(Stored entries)
begin
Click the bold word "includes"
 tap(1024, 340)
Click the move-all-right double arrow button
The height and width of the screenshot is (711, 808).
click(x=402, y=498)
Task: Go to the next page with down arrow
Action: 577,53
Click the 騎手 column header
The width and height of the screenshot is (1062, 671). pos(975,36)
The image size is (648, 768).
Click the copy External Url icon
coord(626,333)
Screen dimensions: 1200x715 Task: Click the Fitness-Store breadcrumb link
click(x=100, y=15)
end
begin
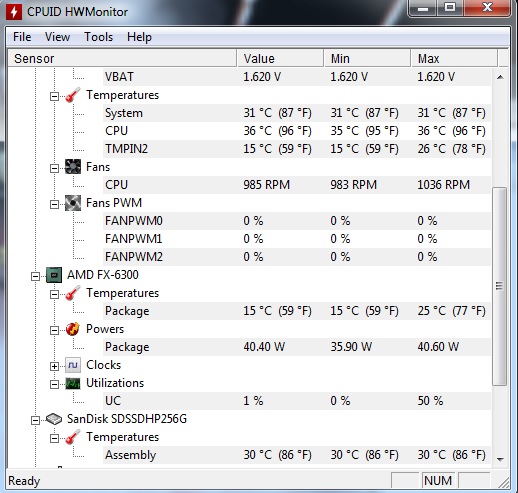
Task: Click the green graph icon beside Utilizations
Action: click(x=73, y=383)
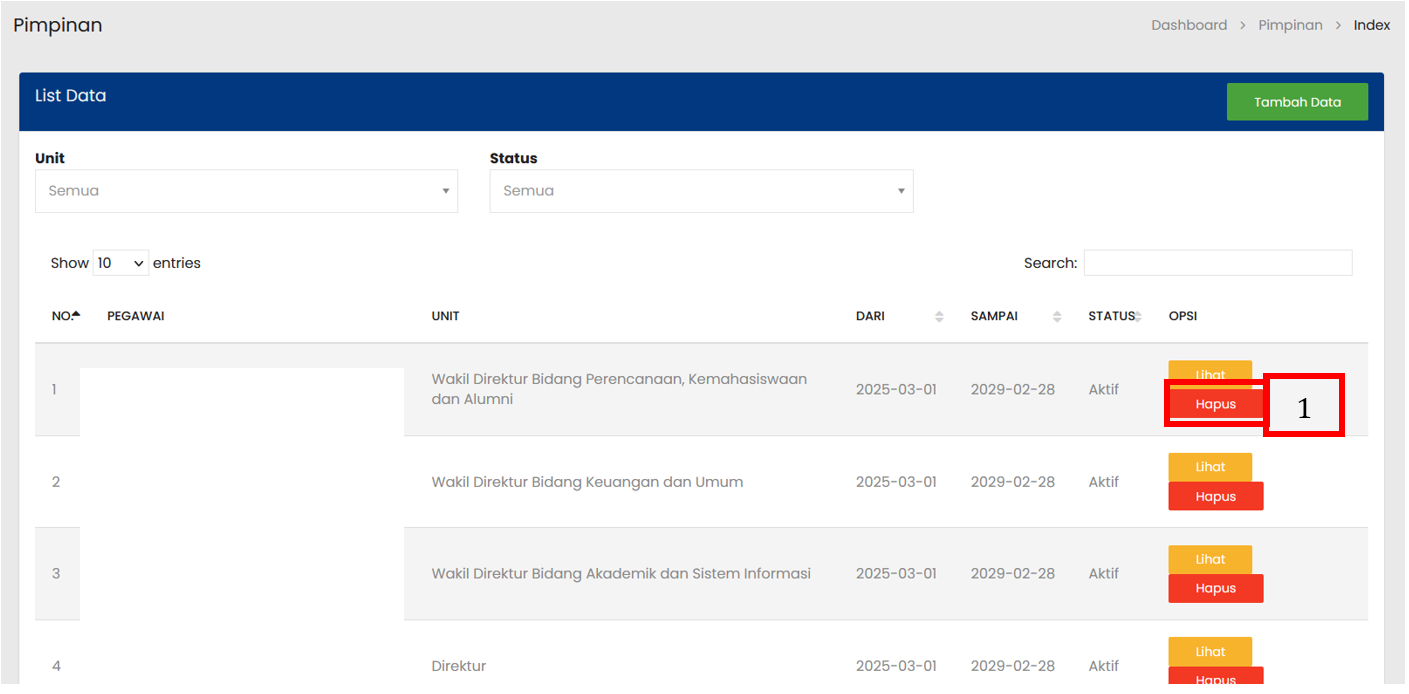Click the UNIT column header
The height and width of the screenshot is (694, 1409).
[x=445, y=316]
end
Copy the stretch from the line containing "The image size is (648, 768)." through the line containing "coord(626,333)", renaming "External Url" to "Public Link" and keeping everything else the same.

▸ Task output
The image size is (648, 768).
Click the copy Public Link icon
coord(626,333)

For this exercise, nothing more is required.